» Exercise description:
Every entry below is to be copied exactly as written.

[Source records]
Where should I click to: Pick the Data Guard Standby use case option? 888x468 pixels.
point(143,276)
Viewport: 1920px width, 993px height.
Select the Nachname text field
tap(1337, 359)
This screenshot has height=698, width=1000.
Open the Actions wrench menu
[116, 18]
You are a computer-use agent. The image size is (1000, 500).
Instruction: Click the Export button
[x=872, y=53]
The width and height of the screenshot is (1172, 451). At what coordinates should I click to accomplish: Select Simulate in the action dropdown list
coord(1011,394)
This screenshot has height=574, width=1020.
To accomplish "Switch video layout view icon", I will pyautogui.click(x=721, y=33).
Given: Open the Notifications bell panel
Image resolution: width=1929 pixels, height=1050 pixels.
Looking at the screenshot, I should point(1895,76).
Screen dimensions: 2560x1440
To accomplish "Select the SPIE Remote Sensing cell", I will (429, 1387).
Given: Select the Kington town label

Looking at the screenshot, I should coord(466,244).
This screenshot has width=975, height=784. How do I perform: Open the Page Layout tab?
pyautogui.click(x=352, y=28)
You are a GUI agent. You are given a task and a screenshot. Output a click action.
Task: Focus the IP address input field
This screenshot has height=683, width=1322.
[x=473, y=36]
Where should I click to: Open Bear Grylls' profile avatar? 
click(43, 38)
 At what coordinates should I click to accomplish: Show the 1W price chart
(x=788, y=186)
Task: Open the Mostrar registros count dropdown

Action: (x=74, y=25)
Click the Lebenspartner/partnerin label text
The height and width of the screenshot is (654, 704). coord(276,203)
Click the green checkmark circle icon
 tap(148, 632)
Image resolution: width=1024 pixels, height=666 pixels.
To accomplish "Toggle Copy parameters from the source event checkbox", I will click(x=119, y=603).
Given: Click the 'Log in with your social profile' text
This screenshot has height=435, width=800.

» Exercise result:
Where should I click to: Pick the Data Guard Standby use case option? 888x468 pixels.
point(143,276)
Viewport: 1920px width, 993px height.
Select the Nachname text field
tap(1337, 359)
This screenshot has height=698, width=1000.
Open the Actions wrench menu
[116, 18]
You are a computer-use agent. The image size is (1000, 500).
Instruction: Click the Export button
[x=872, y=53]
The width and height of the screenshot is (1172, 451). At what coordinates should I click to accomplish: Select Simulate in the action dropdown list
coord(1011,394)
This screenshot has height=574, width=1020.
To accomplish "Switch video layout view icon", I will pyautogui.click(x=721, y=33).
Given: Open the Notifications bell panel
Image resolution: width=1929 pixels, height=1050 pixels.
Looking at the screenshot, I should point(1895,76).
Screen dimensions: 2560x1440
To accomplish "Select the SPIE Remote Sensing cell", I will (429, 1387).
Given: Select the Kington town label

Looking at the screenshot, I should coord(466,244).
This screenshot has width=975, height=784. How do I perform: Open the Page Layout tab?
pyautogui.click(x=352, y=28)
You are a GUI agent. You are given a task and a screenshot. Output a click action.
Task: Focus the IP address input field
This screenshot has height=683, width=1322.
[x=473, y=36]
Where should I click to: Open Bear Grylls' profile avatar? 
click(43, 38)
 At what coordinates should I click to accomplish: Show the 1W price chart
(x=788, y=186)
Task: Open the Mostrar registros count dropdown

Action: (x=74, y=25)
Click the Lebenspartner/partnerin label text
The height and width of the screenshot is (654, 704). coord(276,203)
Click the green checkmark circle icon
 tap(148, 632)
Image resolution: width=1024 pixels, height=666 pixels.
To accomplish "Toggle Copy parameters from the source event checkbox", I will click(x=119, y=603).
Given: Click the 'Log in with your social profile' text
This screenshot has height=435, width=800.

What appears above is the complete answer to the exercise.